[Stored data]
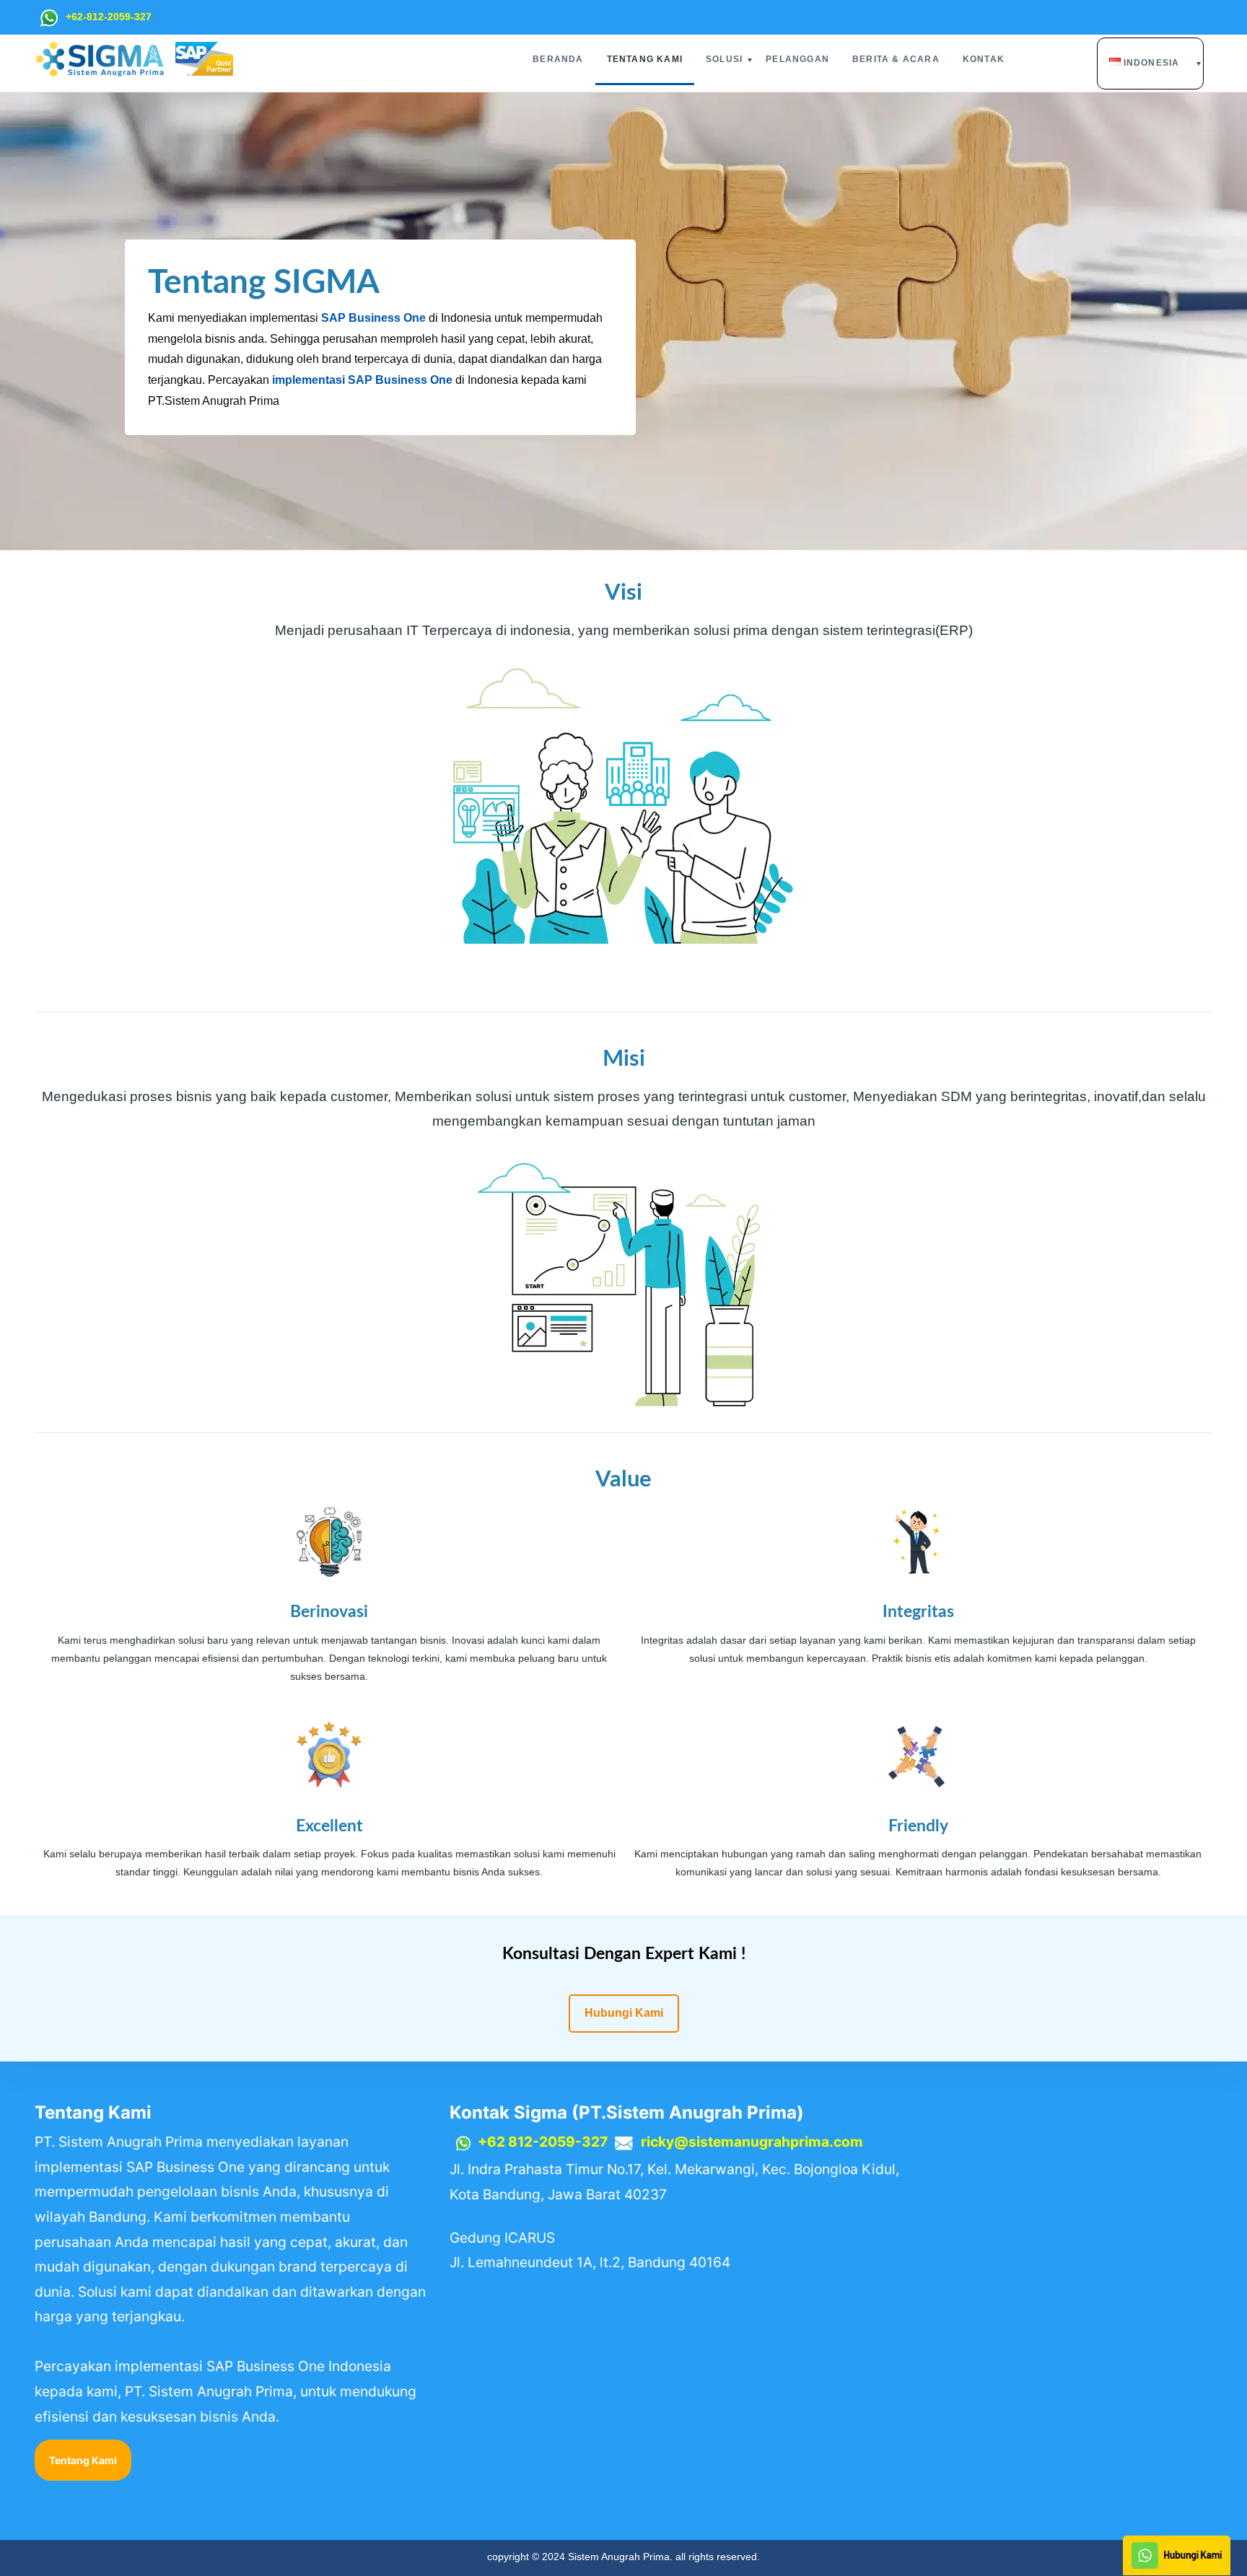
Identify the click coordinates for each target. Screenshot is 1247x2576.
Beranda (558, 59)
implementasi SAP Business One (362, 380)
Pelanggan (797, 59)
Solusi (724, 59)
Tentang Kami (645, 59)
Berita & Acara (896, 59)
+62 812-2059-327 (543, 2141)
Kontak (984, 59)
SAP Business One (373, 318)
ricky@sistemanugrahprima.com (752, 2141)
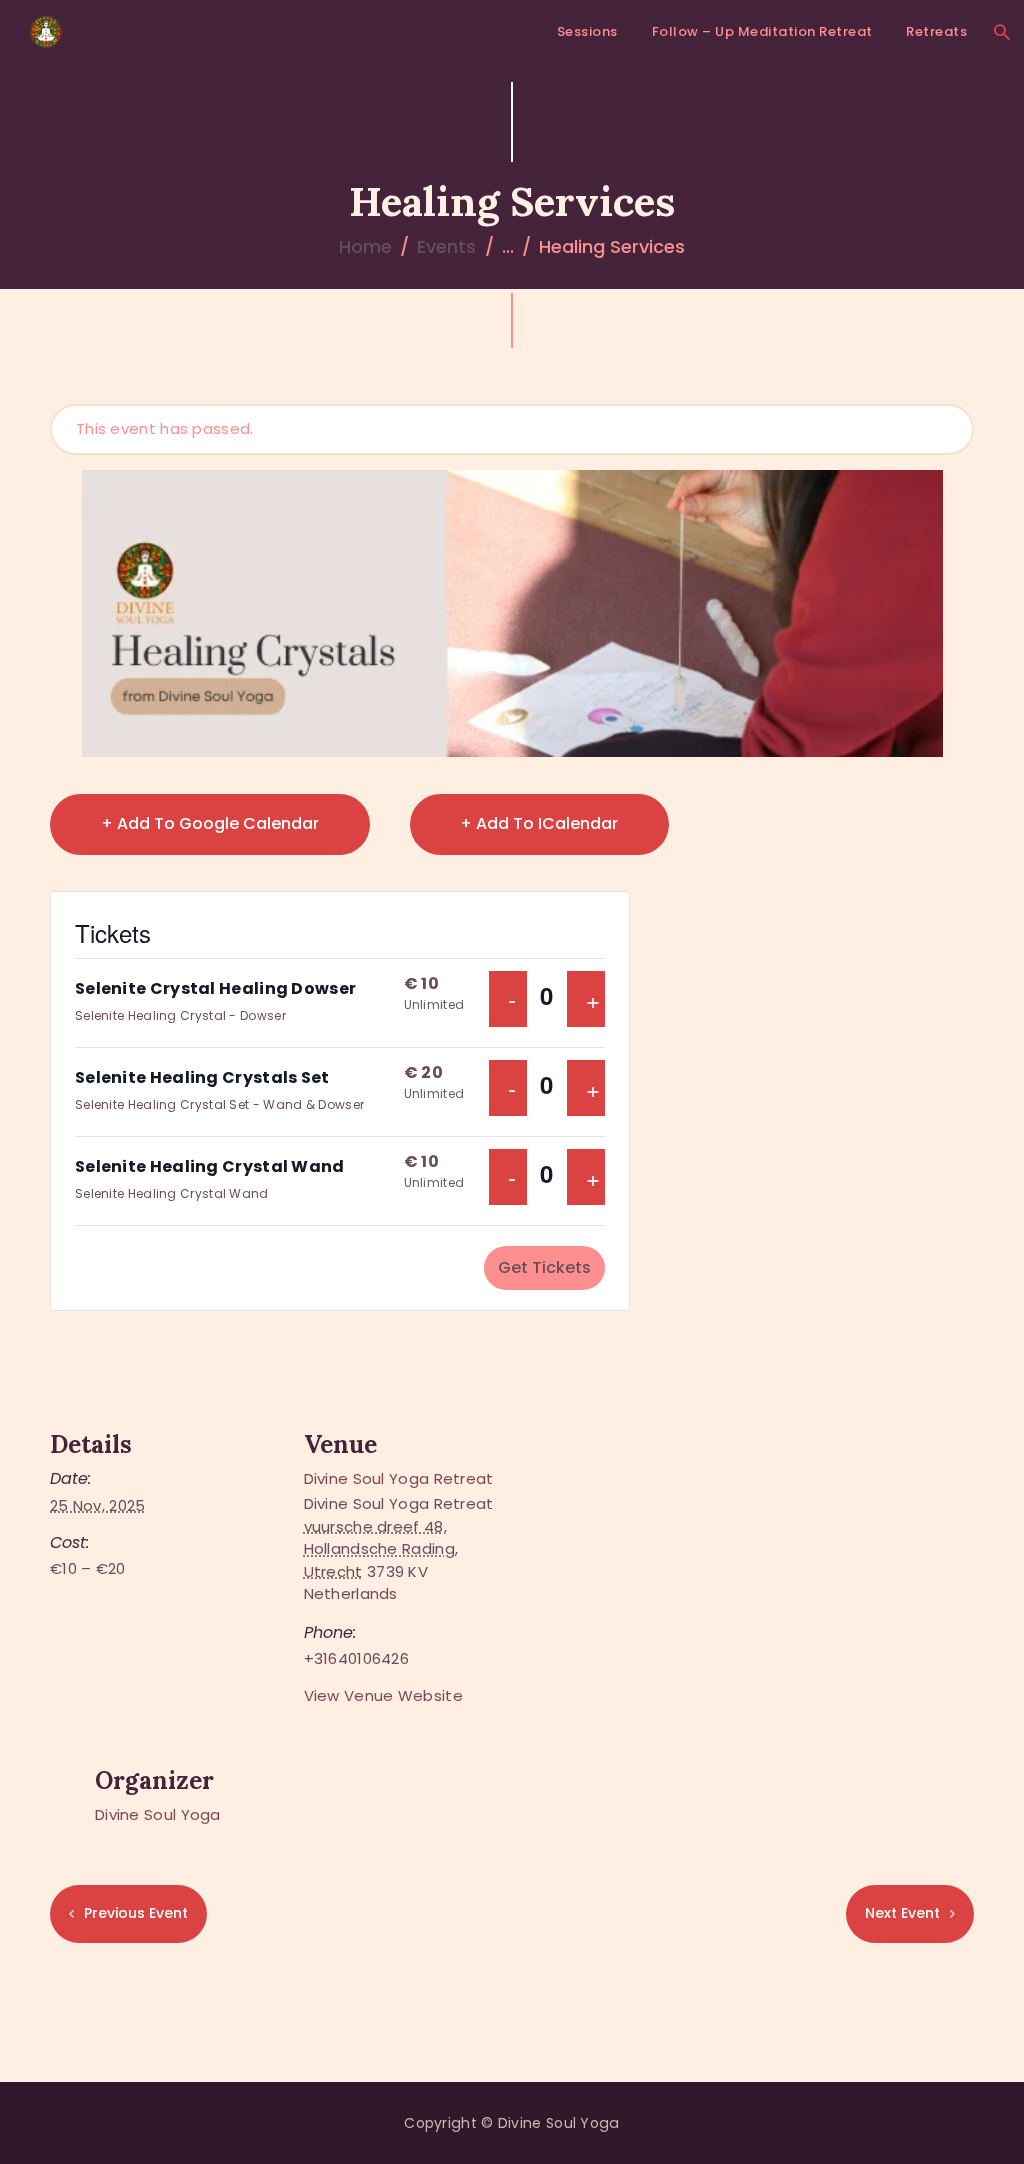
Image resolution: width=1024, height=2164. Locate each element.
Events (446, 246)
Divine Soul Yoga (158, 1814)
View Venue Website (383, 1695)
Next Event (902, 1913)
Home (365, 246)
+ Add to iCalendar (539, 823)
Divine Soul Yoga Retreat (399, 1478)
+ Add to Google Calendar (210, 823)
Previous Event (136, 1913)
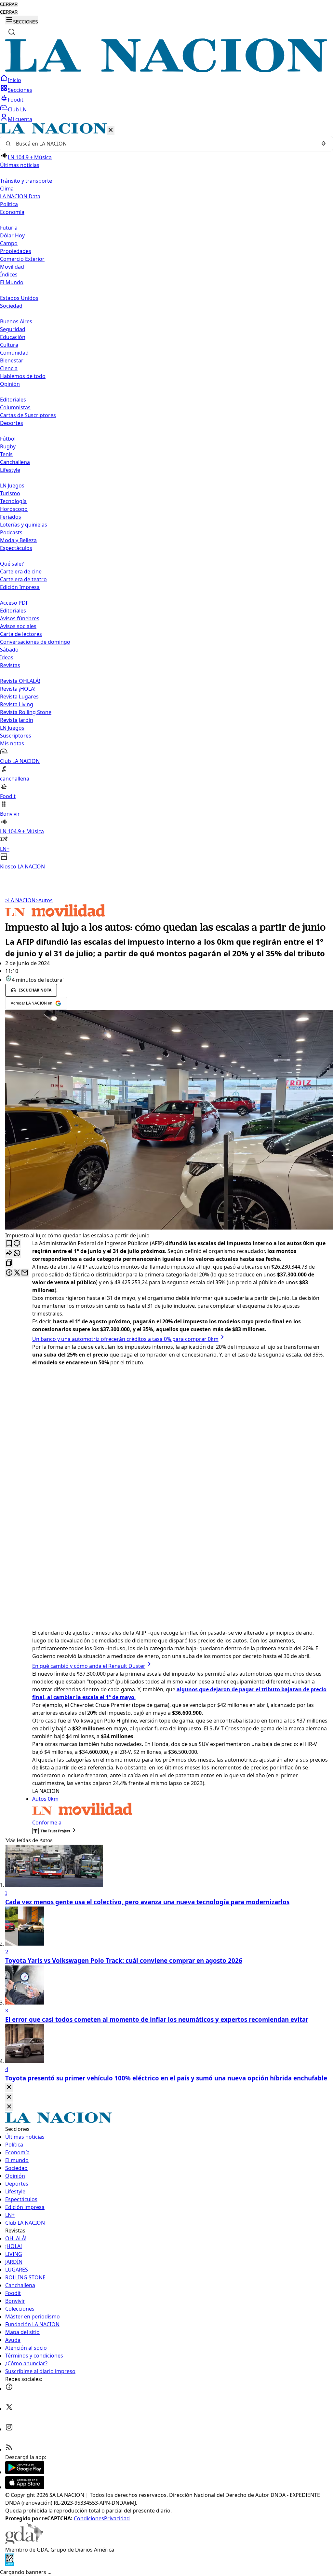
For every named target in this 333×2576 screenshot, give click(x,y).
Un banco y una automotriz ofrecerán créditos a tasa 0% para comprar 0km (125, 1339)
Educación (12, 337)
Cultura (9, 344)
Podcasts (11, 532)
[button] (166, 496)
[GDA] (24, 2541)
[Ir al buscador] (11, 31)
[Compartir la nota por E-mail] (25, 1273)
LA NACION (20, 900)
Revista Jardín (16, 720)
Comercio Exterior (22, 258)
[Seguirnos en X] (9, 2409)
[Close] (9, 2087)
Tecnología (13, 501)
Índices (9, 274)
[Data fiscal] (9, 2564)
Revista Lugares (19, 696)
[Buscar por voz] (323, 143)
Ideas (6, 657)
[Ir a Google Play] (24, 2472)
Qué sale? (12, 563)
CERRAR (9, 4)
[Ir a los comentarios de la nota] (17, 1243)
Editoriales (13, 399)
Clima (7, 188)
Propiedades (15, 251)
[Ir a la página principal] (166, 70)
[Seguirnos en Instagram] (9, 2429)
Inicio (14, 80)
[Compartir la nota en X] (17, 1273)
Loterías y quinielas (23, 524)
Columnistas (15, 407)
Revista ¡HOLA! (17, 688)
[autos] (55, 916)
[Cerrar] (110, 130)
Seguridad (12, 329)
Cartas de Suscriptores (28, 415)
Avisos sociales (18, 626)
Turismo (10, 493)
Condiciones (89, 2518)
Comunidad (14, 352)
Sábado (9, 649)
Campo (9, 243)
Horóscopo (14, 509)
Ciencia (9, 368)
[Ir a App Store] (24, 2487)
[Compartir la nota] (9, 1253)
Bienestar (11, 360)
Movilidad (12, 266)
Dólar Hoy (12, 235)
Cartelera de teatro (23, 579)
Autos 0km (45, 1798)
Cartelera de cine (21, 571)
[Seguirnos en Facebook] (9, 2388)
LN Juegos (12, 485)
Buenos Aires (16, 321)
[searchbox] (164, 144)
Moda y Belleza (18, 540)
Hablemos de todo (23, 376)
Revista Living (16, 704)
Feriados (10, 516)
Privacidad (117, 2518)
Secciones (20, 89)
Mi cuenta (20, 119)
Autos (44, 900)
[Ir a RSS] (9, 2449)
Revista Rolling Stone (25, 712)
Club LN (17, 109)
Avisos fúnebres (19, 618)
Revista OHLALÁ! (20, 680)
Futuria (9, 227)
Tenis (6, 454)
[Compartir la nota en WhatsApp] (17, 1253)
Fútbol (8, 438)
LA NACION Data (20, 196)
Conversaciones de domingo (35, 641)
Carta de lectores (21, 634)
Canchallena (15, 462)
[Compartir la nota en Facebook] (9, 1273)
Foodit (15, 99)
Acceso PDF (14, 602)
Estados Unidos (19, 298)
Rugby (8, 446)
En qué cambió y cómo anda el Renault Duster (88, 1665)
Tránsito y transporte (26, 180)
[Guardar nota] (9, 1243)
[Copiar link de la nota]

■ Exercise brief: Going through the entries above, report how many lines contain the word "Compartir", with no other text.

■ Response for this exercise: 5